Even with the huge changes that the internet and social media have wrought on public behaviour patterns – and with them how people report crime – it still seems like a step too far to close all but one police front counter in the borough.

Just eight per cent of crimes were reported across London in 2016, down from 22 per cent in 2006, according to police figures. Much of this will be down to people using email, social media or phone, rather than going down to a police station to report a crime.

But at the same time, the Met have long been reducing their presence at police stations, and this strategy will have also impacted on the ways that victims report crime. If you’ve suffered an unpleasant crime, there’s a good chance that you would want to see someone face to face to talk about it – but who would want to attempt that if they feared the station would be closed, or have no-one there to help you? As for attending police stalls in supermarkets, we never believed this to be a realistic substitute.

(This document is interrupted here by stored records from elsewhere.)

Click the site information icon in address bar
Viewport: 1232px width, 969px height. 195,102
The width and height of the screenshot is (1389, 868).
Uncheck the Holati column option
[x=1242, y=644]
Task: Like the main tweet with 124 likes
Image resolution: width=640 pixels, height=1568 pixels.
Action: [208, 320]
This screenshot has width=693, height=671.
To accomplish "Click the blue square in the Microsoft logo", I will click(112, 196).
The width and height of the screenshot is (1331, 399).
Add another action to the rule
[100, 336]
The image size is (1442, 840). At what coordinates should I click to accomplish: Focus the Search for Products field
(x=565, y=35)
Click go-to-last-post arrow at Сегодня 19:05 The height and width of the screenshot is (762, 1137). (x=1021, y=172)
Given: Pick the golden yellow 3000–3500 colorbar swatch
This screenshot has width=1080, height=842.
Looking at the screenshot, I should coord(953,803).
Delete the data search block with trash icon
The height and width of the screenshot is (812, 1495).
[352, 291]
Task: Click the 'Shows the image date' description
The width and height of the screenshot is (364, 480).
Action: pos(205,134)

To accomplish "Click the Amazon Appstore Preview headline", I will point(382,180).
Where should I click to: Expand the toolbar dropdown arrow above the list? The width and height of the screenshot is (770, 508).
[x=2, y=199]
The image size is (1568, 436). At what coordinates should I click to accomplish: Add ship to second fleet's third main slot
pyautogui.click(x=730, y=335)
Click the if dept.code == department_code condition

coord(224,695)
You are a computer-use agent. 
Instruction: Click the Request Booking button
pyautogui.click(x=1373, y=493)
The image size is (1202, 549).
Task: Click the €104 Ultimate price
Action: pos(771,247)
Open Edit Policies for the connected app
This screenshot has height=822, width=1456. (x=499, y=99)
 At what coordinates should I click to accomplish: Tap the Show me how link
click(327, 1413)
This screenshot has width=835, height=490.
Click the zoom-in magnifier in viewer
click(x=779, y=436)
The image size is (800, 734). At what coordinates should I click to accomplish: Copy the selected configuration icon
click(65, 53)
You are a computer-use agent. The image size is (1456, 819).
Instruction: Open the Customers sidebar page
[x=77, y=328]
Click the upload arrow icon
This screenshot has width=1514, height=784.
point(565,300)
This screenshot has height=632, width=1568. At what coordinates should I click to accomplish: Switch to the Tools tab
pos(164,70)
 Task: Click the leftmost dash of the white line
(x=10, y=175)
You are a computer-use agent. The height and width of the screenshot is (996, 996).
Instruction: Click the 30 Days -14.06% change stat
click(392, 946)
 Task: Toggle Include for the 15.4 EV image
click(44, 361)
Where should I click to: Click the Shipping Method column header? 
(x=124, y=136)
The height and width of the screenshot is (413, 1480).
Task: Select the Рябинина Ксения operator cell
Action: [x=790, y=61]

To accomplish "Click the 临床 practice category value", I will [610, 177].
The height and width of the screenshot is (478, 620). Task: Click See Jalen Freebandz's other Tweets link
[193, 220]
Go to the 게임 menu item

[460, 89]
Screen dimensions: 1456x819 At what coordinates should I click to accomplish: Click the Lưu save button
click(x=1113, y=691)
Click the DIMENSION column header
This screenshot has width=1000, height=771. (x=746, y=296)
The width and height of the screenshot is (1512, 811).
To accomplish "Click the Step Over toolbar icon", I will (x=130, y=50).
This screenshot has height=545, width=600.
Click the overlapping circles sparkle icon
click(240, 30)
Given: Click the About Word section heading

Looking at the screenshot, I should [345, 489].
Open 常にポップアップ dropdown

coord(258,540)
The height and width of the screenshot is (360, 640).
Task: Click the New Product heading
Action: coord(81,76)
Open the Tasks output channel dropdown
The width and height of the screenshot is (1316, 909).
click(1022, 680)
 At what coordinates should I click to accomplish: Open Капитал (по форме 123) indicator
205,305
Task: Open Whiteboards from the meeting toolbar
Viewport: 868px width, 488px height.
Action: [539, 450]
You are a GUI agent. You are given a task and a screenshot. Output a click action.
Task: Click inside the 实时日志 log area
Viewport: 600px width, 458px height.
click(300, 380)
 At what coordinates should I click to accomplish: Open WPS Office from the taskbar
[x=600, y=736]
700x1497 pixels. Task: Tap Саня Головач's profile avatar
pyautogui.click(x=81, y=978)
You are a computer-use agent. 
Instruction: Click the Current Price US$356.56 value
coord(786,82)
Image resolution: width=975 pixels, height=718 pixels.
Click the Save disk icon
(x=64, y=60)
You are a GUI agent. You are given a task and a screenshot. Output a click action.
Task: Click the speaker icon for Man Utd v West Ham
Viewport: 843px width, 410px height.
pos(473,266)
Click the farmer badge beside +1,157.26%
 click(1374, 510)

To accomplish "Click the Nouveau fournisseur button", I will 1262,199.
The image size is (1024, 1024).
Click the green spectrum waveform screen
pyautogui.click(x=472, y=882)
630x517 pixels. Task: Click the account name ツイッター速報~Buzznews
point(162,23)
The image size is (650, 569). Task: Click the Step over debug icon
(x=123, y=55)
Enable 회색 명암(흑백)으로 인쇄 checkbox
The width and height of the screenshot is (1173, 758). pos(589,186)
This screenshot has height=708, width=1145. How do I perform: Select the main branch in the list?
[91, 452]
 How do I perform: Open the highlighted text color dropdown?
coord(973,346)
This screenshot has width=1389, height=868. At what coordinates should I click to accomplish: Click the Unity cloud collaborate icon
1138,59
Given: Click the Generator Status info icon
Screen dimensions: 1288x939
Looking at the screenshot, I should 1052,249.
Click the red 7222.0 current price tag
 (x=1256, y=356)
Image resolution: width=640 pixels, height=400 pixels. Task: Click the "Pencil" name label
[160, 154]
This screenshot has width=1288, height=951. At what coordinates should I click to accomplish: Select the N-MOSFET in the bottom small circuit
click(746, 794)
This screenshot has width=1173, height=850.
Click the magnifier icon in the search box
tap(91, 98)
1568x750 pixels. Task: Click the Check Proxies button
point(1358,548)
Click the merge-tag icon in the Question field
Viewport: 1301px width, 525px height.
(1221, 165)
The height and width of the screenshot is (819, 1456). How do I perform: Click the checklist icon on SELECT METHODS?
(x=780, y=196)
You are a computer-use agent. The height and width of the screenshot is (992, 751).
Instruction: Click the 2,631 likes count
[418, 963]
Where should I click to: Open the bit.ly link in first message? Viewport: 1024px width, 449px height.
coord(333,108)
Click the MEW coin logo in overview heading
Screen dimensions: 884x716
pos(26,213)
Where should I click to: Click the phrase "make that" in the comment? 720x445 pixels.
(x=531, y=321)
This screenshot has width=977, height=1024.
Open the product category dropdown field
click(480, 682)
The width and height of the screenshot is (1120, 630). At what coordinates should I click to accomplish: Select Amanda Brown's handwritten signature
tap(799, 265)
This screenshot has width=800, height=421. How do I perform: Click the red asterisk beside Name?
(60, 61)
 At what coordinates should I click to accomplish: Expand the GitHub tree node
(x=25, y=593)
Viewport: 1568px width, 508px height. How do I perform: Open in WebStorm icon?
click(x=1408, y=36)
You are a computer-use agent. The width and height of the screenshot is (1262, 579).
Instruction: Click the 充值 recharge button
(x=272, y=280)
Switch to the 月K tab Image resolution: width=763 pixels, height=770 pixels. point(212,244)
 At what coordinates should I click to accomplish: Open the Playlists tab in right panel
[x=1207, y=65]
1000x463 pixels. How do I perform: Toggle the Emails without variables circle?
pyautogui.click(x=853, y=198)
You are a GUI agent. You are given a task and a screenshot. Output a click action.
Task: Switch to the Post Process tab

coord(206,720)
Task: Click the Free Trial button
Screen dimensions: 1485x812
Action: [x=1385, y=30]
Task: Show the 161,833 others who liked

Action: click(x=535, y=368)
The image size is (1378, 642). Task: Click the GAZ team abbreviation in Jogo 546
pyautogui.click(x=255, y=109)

It is impossible to separate out the decision from the imperative of driving down costs – indeed London Mayor Sadiq Khan admitted he had ‘no choice but to take drastic action’, with the Met’s budget reduced by £600m since 2010 and a further £400m of savings to be found by 2021. In Southwark, both Peckham and Southwark stations’ front counters will close, whilst Kennington will be sold off, as will Rotherhithe.

People’s habits have changed massively over the past decade, and policing has to reflect that. But the events that led to this decision feel somewhat like a self-fulfilling prophecy. It remains to be seen whether all these cutbacks will turn out to be savings in the long run, if levels of crime rise as a result.